■ Excerpted passage
┏━━

Changes to the Rules governing litigation in England
The Jackson Reforms
On 1 April 2013 new rules will come into effect in England and Wales which will have a significant impact on litigation.
Whilst the reforms look very much as though they affect mechanical aspects of the litigation process, they actually go to the root of the dispute resolution process.
As England is a jurisdiction where the prevailing party usually recovers its costs (including attorneys’ fees), costs have always been one of the drivers in determining the risks and rewards of making or defending claims and the likely commercial outcome. Particularly in cases where the amount at stake may not be great, costs play a more significant part of the decision-making process at all stages of the procedure.
The main changes are set out below.
Contingency fees or damages-based agreements (DBAs)
Clients will be able to instruct lawyers on a no-win no-fee basis (a US-style contingency agreement). The lawyers will be paid an agreed percentage of the damages actually recovered, up to 50% including VAT. In personal injury cases the cap will be 25% and in employment cases 35% of the damages.
Costs on the normal time basis will be recoverable from the Defendant and the Claimant will be responsible for the balance of the costs from the damages.
This is a huge change.
Conditional fee agreements (CFAs) and after the event (ATE) insurance
From 1 April 2013 the success fee element of a CFA and the ATE insurance premium will not be recoverable. A CFA is an agreement by which lawyers are paid on a no-win no-fee basis, or on the basis of lower fees with a mark-up of a percentage of the fee, up to 100%.

┗━━

■ Source excerpt
┏━━

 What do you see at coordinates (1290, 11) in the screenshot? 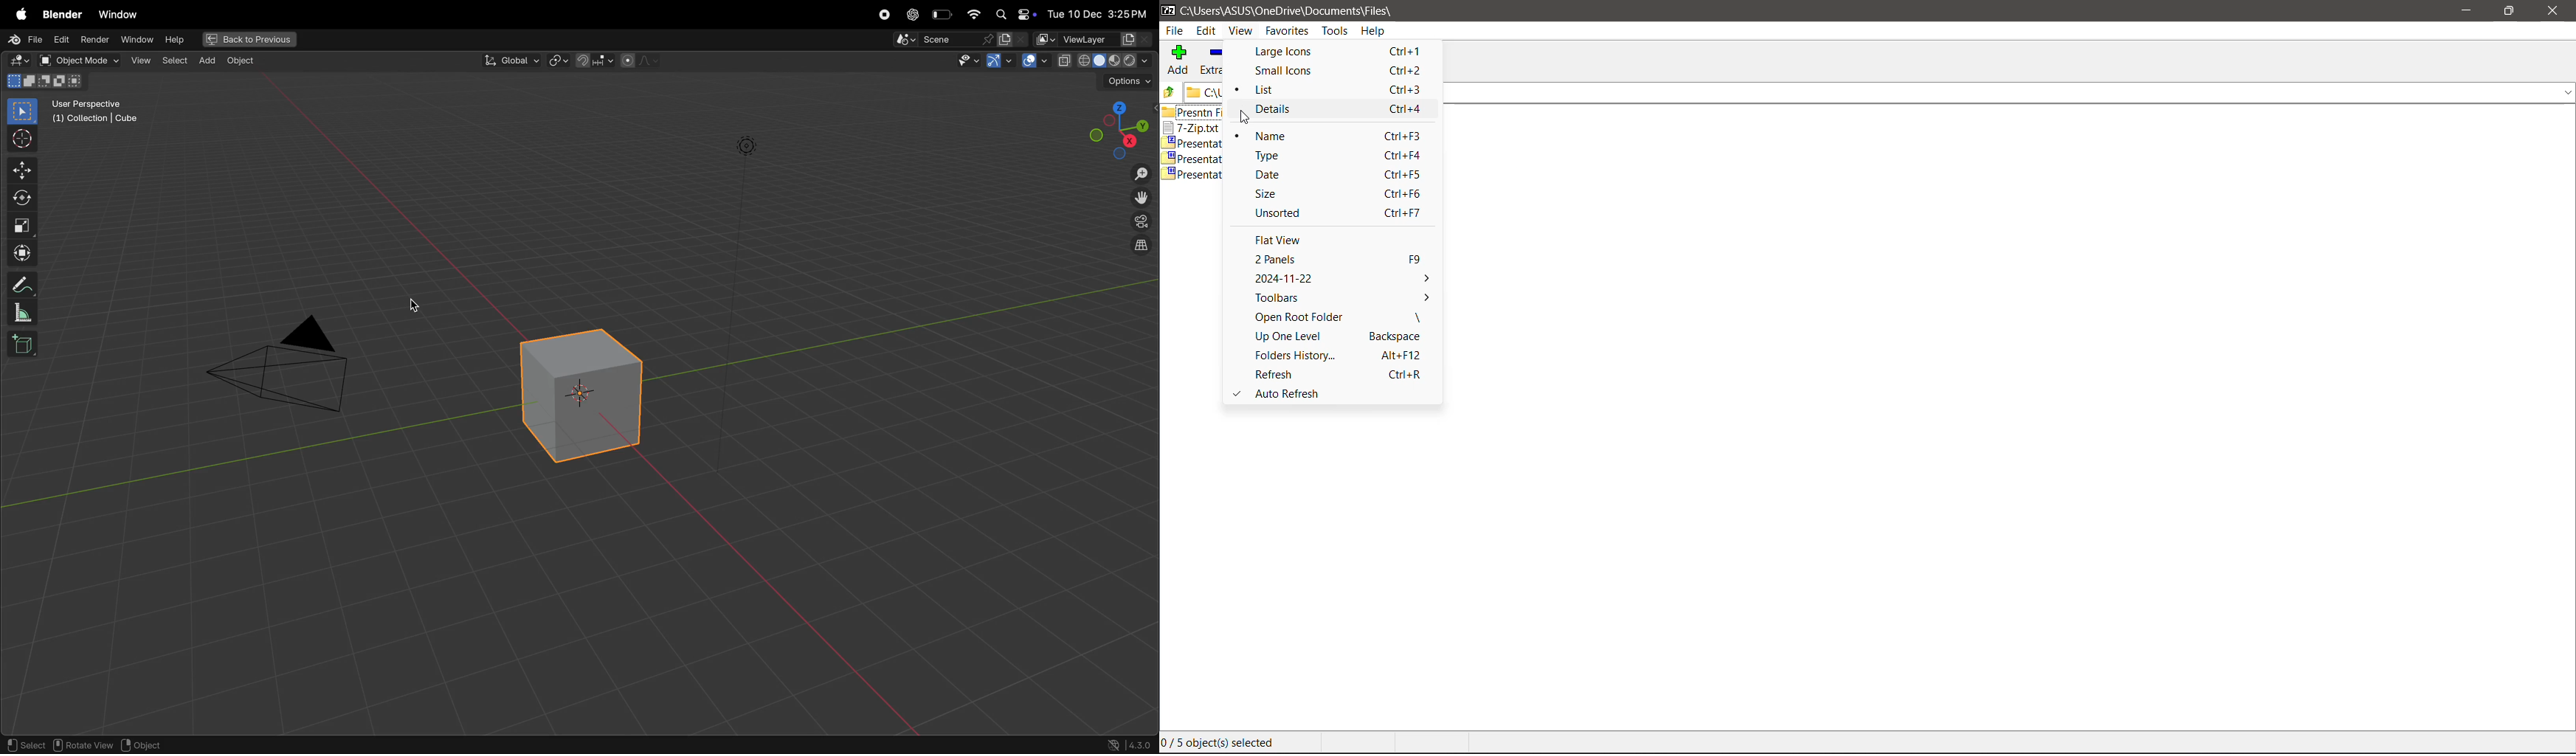
I see `C:\Users\ASUS\OneDrive\Documents\Files\` at bounding box center [1290, 11].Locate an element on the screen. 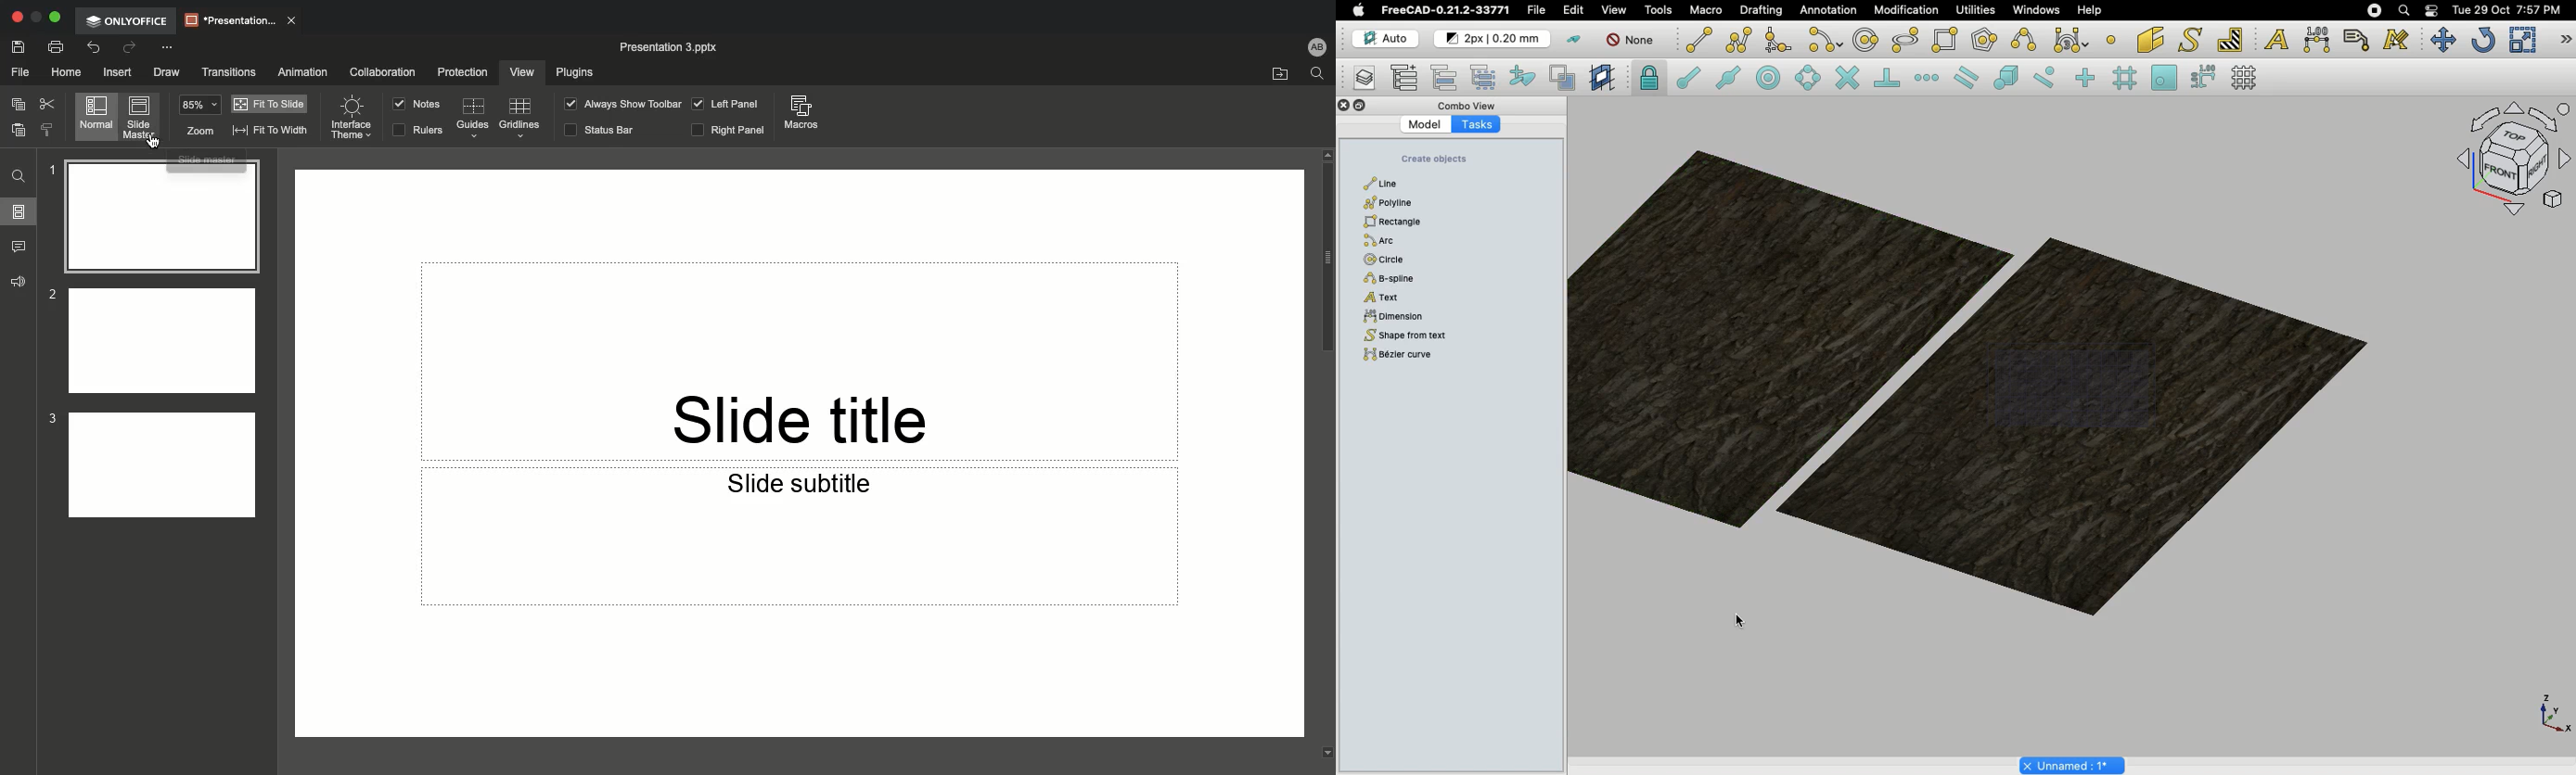 This screenshot has height=784, width=2576. lock is located at coordinates (1650, 80). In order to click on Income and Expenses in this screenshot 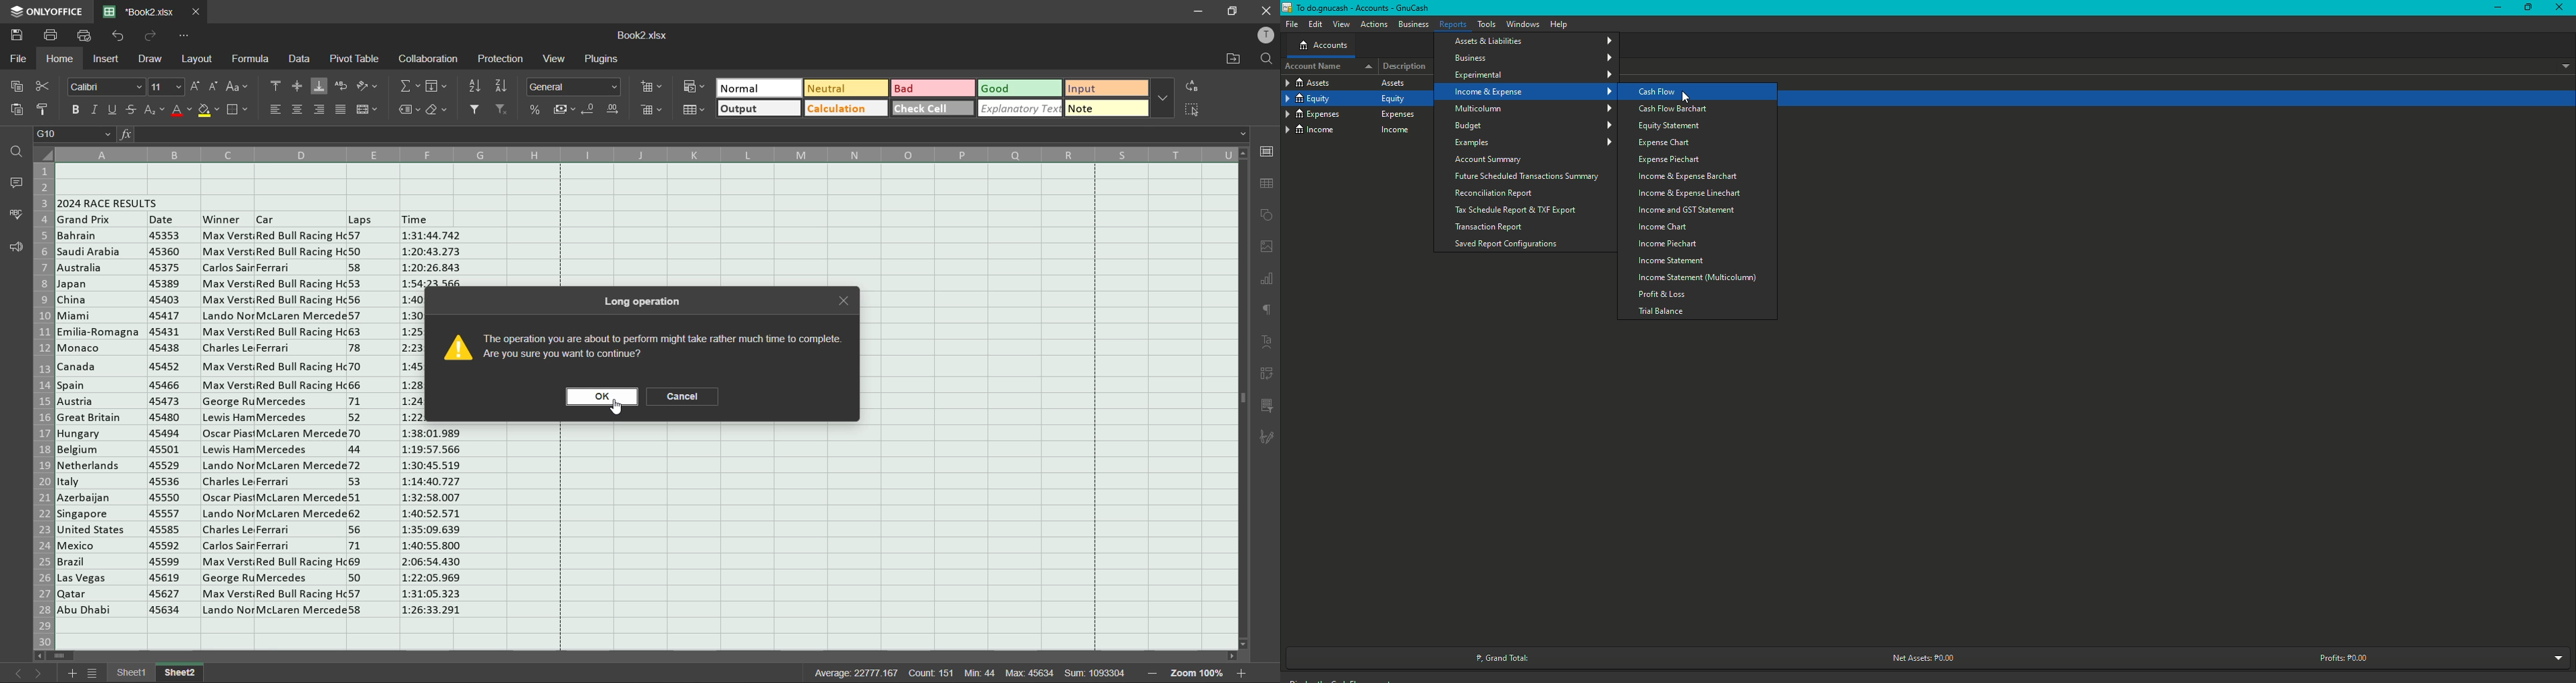, I will do `click(1533, 92)`.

┗━━

■ Written tasks
**a)** In the article on the Jackson Reforms, can you rewrite the part starting at the words "Whilst the reforms" and ending after "set out below.", swapping "prevailing party" for "winning party"?
**b)** Does each statement agree with the article on the Jackson Reforms? Answer yes or no for each and quote the deciding words. (i) Under damages-based agreements, the cap in personal injury cases is 25% of the damages. (ii) The new rules take effect on 1 March 2013. (iii) The ATE insurance premium will still be recoverable after 1 April 2013.

■ Results by task
**a)**
Whilst the reforms look very much as though they affect mechanical aspects of the litigation process, they actually go to the root of the dispute resolution process.
As England is a jurisdiction where the winning party usually recovers its costs (including attorneys’ fees), costs have always been one of the drivers in determining the risks and rewards of making or defending claims and the likely commercial outcome. Particularly in cases where the amount at stake may not be great, costs play a more significant part of the decision-making process at all stages of the procedure.
The main changes are set out below.

**b)**
(i) Yes: "In personal injury cases the cap will be 25%"
(ii) No: "On 1 April 2013 new rules will come into effect in England and Wales"
(iii) No: "the success fee element of a CFA and the ATE insurance premium will not be recoverable"